A 38-year-old North African woman presented to the Nephrology department due to a complaint of swollen legs for a month. She had a history of an underactive thyroid and had been unable to conceive for a year. Furthermore, she also complained of tiredness and had lost 3 kilograms in one month. She did not have a fever, joint pain, or muscle pain. However, she mentioned that she had developed patches on her skin that were sensitive to light, had fine scaling, and were itchy.
During the examination, doctors found that her blood pressure was 110/70 mmHg, her pulse rate was 99 beats per minute, her temperature was 36.3 °C, and her breathing rate was 18 breaths per minute. The skin examination revealed raised red patches on her neck, face, and chest, as well as swelling in both of her lower legs. The skin patches did not show any signs of scarring or changes in color. Initial laboratory blood tests showed a low level of albumin. A microscopic examination of her urine revealed the presence of red and white blood cells, along with protein.
Electrophoresis showed an abnormal increase in a protein called gamma globulin. Her creatinine level was within the normal range. Moreover, the white blood cell count was normal. Her haemoglobin level was 12 g/dL, and her platelet count was 178,000/mm3. Antibody tests showed positive results for several autoimmune antibodies. The levels of certain complement proteins, which are involved in immune responses, were low. Additional tests for other antibodies and immune markers were negative. Doctors performed a skin biopsy that confirmed the diagnosis of a condition called lupus erythematosus tumidus (LET). LET is a disease characterized by inflammation and abnormal deposits in the skin and is a form of SLE.

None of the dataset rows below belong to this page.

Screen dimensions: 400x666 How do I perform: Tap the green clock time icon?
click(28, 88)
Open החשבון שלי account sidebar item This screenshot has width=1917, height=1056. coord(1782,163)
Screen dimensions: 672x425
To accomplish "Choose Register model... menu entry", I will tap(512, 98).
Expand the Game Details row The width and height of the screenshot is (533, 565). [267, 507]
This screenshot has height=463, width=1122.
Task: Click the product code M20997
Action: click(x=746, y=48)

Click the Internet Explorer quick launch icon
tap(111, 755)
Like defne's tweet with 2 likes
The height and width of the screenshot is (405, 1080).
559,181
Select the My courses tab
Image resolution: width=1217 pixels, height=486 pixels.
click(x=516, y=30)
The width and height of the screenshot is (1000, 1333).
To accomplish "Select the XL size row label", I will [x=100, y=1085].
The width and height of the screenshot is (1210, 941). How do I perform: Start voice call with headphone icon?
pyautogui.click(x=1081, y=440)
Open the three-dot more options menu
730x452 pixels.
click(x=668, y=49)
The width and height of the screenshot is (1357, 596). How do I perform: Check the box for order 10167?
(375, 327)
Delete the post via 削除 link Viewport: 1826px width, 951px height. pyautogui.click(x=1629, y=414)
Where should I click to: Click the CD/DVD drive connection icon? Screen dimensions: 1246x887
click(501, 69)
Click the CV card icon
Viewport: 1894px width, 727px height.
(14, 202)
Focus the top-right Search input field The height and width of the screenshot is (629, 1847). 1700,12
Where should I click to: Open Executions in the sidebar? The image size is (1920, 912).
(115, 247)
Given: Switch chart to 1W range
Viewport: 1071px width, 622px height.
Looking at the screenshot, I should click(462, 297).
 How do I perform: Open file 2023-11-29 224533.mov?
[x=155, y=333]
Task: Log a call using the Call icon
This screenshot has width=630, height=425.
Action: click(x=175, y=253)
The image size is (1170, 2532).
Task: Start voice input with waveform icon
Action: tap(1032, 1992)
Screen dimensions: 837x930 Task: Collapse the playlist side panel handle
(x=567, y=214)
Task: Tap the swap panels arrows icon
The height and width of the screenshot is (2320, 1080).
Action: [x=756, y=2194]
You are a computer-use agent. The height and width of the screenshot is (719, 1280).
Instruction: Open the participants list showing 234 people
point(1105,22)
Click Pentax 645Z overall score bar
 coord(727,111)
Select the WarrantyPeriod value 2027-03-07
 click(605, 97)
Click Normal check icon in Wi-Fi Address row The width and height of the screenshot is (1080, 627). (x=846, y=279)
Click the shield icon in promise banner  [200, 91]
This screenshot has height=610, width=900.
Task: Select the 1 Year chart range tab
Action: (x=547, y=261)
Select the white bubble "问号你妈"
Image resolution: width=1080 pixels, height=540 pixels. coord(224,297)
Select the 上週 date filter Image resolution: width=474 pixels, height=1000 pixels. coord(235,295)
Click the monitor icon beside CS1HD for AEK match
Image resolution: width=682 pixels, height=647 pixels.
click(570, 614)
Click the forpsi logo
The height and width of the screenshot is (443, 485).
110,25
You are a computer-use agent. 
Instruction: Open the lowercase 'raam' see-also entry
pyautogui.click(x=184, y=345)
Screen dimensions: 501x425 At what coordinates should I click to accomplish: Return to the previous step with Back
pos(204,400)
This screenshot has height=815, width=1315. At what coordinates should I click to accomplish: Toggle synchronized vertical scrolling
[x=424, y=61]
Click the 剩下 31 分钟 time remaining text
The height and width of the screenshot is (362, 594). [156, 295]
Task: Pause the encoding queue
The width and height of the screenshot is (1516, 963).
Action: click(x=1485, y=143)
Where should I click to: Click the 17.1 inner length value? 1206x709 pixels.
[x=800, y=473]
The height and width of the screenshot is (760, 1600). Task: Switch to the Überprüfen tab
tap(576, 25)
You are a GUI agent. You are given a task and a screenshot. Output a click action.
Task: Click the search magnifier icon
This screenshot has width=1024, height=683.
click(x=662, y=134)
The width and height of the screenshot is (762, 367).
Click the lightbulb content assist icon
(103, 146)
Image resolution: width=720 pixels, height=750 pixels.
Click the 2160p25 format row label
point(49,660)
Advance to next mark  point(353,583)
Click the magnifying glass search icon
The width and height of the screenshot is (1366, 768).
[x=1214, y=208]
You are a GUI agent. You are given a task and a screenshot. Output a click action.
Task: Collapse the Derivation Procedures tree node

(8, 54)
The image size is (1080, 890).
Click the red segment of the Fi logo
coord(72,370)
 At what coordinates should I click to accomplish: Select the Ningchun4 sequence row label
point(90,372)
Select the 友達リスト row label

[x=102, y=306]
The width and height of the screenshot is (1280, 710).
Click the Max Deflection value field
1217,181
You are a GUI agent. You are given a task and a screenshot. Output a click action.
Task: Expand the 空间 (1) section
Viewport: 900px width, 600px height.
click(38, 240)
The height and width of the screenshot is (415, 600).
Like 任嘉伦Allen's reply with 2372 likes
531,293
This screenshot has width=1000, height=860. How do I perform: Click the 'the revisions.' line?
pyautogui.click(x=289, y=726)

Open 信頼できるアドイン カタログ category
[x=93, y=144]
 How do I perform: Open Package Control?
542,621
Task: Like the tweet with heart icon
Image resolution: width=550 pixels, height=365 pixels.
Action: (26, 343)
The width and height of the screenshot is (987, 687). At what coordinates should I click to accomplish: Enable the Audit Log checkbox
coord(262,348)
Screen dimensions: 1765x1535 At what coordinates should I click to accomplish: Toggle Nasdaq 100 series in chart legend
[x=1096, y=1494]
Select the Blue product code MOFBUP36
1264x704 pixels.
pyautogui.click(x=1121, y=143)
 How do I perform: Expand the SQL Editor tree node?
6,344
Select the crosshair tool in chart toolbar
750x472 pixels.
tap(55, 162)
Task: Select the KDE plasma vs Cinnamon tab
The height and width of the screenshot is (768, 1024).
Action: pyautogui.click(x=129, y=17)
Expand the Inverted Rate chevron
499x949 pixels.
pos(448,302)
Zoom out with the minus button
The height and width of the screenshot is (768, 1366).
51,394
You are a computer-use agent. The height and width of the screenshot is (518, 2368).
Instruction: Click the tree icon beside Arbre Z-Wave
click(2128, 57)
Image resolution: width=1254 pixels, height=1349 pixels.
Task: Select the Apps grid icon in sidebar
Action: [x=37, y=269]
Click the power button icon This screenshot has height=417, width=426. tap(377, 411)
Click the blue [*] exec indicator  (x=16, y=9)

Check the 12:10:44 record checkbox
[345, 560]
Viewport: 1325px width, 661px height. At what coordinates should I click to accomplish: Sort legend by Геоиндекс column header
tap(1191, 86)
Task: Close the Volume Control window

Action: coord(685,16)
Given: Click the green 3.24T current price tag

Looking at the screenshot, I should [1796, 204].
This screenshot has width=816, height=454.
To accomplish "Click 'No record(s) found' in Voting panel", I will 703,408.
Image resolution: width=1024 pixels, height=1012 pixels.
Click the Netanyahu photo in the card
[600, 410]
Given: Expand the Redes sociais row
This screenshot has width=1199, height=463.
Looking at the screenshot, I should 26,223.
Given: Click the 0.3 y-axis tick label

The doctors performed an ultrasound of the patient’s kidneys, and they found that they were normal in size. However, they proceeded to perform a biopsy of the kidney. When the doctors examined this tissue under a microscope, they discovered that 8 out of the 34 kidney glomeruli were scarred, while the rest showed some deposits and infiltration of neutrophils. They also discovered that the glomerular basement membrane was thickened in some areas. The tissue between the kidney tubules had some signs of inflammation, and the tubules themselves showed small areas of damage and deposits of protein and red blood cells. The small arteries in the kidney had an increased amount of fibrous tissue. Tests for amyloidosis came back negative. When the doctors examined the tissue under fluorescent light, they found that certain proteins were present in abnormal amounts in specific areas of the kidney.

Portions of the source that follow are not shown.